L'opposition gabonaise semble souffrir d'une pluralité de leaders. Quelles peuvent être les conséquences de cette situation? Qui est le véritable chef de file de l'Union de l'opposition gabonaise aujourd'hui?
J’assiste depuis que je suis dans l’opposition à des appels répétés et incessants à l’union de l’opposition. Mais en dehors de l’Angleterre, dans quel pays l’opposition est-elle unie ? Regardez la France, notre colonisateur, l’opposition ne peut être que plurielle et composite. Il y a plusieurs partis politiques, donc plusieurs leaders, chaque parti ayant son leader. Mais le mérite d’une opposition c’est de savoir s’unir autour des revendications qui conditionnent l’avenir du pays. Par exemple, l’exigence d’une élection à deux tours quand il s’agit d’une élection uninominale. Par exemple, la transparence électorale d’où la mise en place de la biométrie. Par exemple la limitation des mandats du Président de la République, redéfinir les missions de la Cour Constitutionnelle dans la gestion des élections dans notre pays. Cette liste n’est pas exhaustive. Ceux qui rêvent d’une opposition unie pour un oui ou pour un non n’avaient qu’à constituer un parti unique de l’opposition et le leader de ce parti serait un leader de l’opposition. Pour le moment ce n’est pas le cas. Et tous ceux qui ne sont pas d’accord avec le pouvoir en place sont de l’opposition.

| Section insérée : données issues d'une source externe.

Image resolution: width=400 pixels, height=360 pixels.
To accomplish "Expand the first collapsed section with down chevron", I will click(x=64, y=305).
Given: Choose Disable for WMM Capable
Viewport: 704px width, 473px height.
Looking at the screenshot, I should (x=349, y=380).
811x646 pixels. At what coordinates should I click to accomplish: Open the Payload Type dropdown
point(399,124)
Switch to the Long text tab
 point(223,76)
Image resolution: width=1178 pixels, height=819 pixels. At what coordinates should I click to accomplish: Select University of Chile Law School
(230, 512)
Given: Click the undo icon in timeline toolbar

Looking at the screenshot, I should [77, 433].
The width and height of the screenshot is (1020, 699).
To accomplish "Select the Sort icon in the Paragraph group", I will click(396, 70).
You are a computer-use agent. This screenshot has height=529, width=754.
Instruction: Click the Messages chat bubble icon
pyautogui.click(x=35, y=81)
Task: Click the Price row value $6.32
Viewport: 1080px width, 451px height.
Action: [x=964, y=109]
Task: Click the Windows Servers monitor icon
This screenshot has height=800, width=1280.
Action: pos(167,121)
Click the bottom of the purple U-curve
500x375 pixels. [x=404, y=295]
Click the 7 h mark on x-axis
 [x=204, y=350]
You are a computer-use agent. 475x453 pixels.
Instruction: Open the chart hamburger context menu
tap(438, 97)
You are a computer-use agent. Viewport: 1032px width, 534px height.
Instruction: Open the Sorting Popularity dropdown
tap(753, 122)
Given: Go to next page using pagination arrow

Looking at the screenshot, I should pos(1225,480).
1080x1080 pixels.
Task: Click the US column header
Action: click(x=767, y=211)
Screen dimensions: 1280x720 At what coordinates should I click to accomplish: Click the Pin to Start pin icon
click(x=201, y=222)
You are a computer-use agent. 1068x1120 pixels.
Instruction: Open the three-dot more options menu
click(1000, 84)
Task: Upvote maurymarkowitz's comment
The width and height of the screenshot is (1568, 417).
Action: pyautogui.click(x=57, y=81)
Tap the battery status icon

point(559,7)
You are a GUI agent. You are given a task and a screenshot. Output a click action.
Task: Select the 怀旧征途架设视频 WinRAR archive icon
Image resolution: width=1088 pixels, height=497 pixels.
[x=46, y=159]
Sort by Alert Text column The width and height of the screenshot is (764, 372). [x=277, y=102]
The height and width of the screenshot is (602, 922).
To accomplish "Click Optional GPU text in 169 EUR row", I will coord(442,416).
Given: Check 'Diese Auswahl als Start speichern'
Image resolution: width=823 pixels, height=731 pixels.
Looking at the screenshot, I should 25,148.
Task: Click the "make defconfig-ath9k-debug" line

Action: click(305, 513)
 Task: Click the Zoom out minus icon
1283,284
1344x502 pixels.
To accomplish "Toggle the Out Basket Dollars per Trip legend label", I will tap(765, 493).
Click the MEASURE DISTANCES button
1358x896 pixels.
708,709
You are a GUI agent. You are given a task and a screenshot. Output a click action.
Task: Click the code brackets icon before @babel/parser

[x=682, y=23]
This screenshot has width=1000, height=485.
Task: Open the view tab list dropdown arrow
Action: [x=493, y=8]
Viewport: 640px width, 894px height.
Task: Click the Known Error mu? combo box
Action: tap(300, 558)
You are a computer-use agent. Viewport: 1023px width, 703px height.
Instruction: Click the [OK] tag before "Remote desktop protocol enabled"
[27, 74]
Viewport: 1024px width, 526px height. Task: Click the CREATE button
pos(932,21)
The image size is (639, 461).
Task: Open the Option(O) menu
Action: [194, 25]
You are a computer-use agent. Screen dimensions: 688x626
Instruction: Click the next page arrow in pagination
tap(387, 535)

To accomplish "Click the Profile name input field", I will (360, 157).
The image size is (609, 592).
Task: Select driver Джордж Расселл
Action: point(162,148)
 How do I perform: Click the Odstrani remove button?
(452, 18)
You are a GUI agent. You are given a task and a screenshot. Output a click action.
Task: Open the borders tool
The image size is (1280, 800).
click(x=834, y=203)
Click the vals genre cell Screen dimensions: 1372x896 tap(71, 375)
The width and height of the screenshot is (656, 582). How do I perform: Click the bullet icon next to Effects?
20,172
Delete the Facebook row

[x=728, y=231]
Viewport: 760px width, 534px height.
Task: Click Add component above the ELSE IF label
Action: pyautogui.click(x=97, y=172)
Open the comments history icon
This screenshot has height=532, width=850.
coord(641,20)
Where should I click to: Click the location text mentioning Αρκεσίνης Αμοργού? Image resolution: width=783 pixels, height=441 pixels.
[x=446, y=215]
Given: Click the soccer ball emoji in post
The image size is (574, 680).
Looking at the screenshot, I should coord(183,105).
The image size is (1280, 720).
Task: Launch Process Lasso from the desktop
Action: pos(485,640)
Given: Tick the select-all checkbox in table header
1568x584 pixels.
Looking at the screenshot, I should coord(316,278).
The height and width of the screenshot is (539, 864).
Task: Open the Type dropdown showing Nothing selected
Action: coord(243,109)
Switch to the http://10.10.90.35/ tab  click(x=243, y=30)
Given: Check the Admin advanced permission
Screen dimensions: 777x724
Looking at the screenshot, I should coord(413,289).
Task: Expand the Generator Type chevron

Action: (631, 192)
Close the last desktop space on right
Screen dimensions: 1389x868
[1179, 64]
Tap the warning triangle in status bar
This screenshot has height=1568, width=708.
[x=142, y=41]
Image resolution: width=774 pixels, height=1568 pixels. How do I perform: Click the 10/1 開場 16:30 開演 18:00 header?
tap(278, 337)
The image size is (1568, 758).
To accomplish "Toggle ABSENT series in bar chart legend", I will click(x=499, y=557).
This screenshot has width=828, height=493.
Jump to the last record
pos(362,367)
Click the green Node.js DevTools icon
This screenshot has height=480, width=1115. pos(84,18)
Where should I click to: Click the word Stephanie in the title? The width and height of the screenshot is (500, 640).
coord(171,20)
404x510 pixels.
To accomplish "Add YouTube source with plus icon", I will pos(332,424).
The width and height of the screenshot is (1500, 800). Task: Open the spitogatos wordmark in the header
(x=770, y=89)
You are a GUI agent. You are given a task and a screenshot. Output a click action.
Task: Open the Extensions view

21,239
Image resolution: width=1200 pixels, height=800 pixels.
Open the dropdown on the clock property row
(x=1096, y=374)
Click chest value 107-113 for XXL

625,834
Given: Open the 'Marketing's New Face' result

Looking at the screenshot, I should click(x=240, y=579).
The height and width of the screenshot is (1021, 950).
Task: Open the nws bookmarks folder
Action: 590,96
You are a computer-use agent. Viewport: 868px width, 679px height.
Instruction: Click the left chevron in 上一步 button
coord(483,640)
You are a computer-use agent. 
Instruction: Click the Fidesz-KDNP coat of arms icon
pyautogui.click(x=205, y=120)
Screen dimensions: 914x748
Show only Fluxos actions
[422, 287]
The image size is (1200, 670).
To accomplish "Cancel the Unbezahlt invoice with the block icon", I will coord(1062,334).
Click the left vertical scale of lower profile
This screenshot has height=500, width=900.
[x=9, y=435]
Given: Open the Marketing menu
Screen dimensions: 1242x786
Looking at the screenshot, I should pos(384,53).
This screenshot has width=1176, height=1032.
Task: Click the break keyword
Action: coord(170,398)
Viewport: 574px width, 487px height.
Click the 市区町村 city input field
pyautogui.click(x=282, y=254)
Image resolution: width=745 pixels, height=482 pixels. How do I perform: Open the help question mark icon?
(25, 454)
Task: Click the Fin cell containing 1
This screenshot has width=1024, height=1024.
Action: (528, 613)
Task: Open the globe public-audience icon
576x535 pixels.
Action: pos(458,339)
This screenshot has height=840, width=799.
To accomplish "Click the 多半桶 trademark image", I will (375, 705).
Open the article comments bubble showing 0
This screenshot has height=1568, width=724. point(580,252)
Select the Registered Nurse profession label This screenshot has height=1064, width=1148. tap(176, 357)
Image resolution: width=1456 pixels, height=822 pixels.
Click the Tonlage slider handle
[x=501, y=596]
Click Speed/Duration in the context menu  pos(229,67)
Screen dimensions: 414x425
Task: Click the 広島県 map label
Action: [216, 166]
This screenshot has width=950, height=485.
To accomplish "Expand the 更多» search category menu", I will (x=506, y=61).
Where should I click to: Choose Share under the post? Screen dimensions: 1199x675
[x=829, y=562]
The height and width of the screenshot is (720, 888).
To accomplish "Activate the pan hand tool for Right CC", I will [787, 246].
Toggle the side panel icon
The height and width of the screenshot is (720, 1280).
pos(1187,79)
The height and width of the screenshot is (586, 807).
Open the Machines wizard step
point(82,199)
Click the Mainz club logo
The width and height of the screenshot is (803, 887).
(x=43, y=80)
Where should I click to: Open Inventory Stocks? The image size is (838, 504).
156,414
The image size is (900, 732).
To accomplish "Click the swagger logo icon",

L'opposition réclame la tenue d'une Conférence nationale souveraine. Quel est le sens de cette démarche? A quoi peut servir cette conférence nationale souveraine alors que les institutions gabonaises ne semblent pas menacées?
Je pense qu’il y aurait un abus de langage que de dire que l’opposition Gabonaise dans son ensemble réclame une Conférence Nationale Souveraine. Avant les Assises de Mouila, j’ai tenu une conférence de presse à la Chambre de Commerce de Libreville où j’ai démontré que le Gabon était en crise et que pour sortir de cette crise, le Gabon ne pouvait plus faire l’économie d’une rencontre au sommet. On peut appeler cette rencontre Conférence Nationale. On peut l’appeler vérité et réconciliation. Peu importe le nom ou le titre, l’essentiel est que les Gabonais se parlent et discutent du devenir de leur pays. Et j’ai indiqué le modus opérandi, c'est-à-dire que l’opposition désignerait dix (10) cadres, la majorité désignerait dix (10) cadres. Ces vingt (20) cadres auraient à travailler sur le projet d’ordre du jour qui sera proposé par les deux camps. A la suite d’une navette, l’ordre du jour sera arrêté d’accords parties et c’est seulement à la suite de cela que le Chef de l’Etat, parce que c’est son rôle et il ne peut pas se dérober, aura à convoquer toutes les forces vives de la nation pour débattre de notre vouloir vivre ensemble, et notre vouloir continuer ensemble, pour un futur commun pour ce pays que nous n’héritons pas de nos ancêtres mais que nous empruntons à nos enfants.
Quel est le projet de l'Union des Forces du Changement, l'UFC, dont vous êtes le fondateur pour améliorer la vie quotidienne des Gabonais?
Je suis cofondateur de l’UFC. Dans un avenir proche, l’UFC rendra public son projet qui sera la somme de tous les projets de société des partis politiques qui la composent avec en toile de fond l’amélioration des conditions de vie des Gabonais sur tous les plans et dans tous les domaines, l’alternance démocratique au pouvoir par le canal d’élections crédibles, transparentes et dont les résultats seront acceptés par tous et feront la fierté du Gabon comme c’est le cas actuellement pour le Sénégal et pour le Ghana.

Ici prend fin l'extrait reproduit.